The glycaemic index is claimed to be a way of ranking carbohydrate
foods according to the extent they raise blood sugar levels. This
is not true. It ranks them, according to how they raise blood glucose
levels. It ignores fructose in fruit/table sugar, galactose in milk,
and other sugars.
Galactose is more dangerous for the arteries than fructose, which in turn is
more dangerous than glucose. Fructose is thought to contribute greatly to the
upsurge in Type 2 diabetes. Galactose is a major cause of coronary heart disease.
Moreover, the glycaemic index does not measure how high a food raises the blood
glucose level. To obtain the glycaemic index, 8 to 12 people are given a carbohydrate
food containing 50g of carbohydrate. The blood glucose level is measured every
15 minutes for 3 hours. A graph is drawn.
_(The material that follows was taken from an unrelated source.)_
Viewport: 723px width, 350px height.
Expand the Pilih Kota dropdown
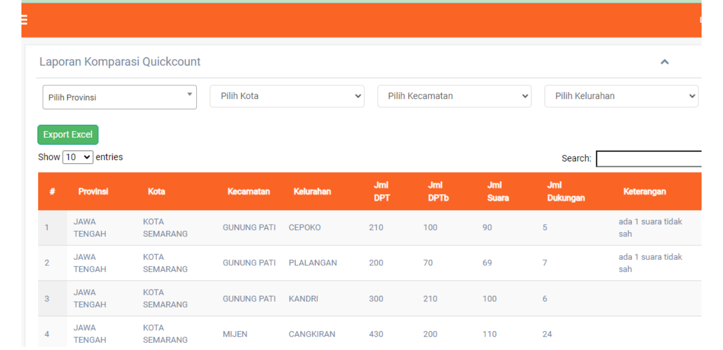[287, 96]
The area under the graph is calculated.
It is divided by the area under the graph for the same person eating 50g of pure
glucose, and multiplied by 100. The result is averaged for the 8 to 12 people.
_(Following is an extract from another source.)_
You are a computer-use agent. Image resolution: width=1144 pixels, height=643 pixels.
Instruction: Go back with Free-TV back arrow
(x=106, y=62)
The trouble is that a food that caused a high glucose peak, followed by a rapid
drop might have the same glycaemic index as a food that caused a gentle rise,
and slower drop. Soft drinks and mashed potato have a similar glycaemic index,
but soft drinks are quickly absorbed, and soon leave the consumer hungry.
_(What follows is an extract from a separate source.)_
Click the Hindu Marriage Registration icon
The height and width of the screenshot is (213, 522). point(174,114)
The glycaemic index does not measure the rate of absorption. Moreover, few people
would have a meal of nothing but potato. The
carbohydrate would be absorbed more slowly, if there were butter in the potato,
and it was eaten with broad beans and a chop.
You can see that the processed food industry is likely to love a concept that
promotes soft drinks and yogurt, and demotes sources of vitamin C and other nutrients,
like potatoes. For example, they can say, eat Mars Bar (GI of 68) instead of
carrot (92), or eat ice-cream (36) instead of banana (62) or new potato (70)!
Some people see the glycaemic load (GL) as more useful.
The glycaemic load is the glycaemic index, times the number of grams of carbohydrate
per serving, divided by 100.
The idea is that you should look at the overall effect of the diet on blood sugar,
rather than looking at each individual food as good or bad. This is an improved
concept, but still ignores sugars other than glucose.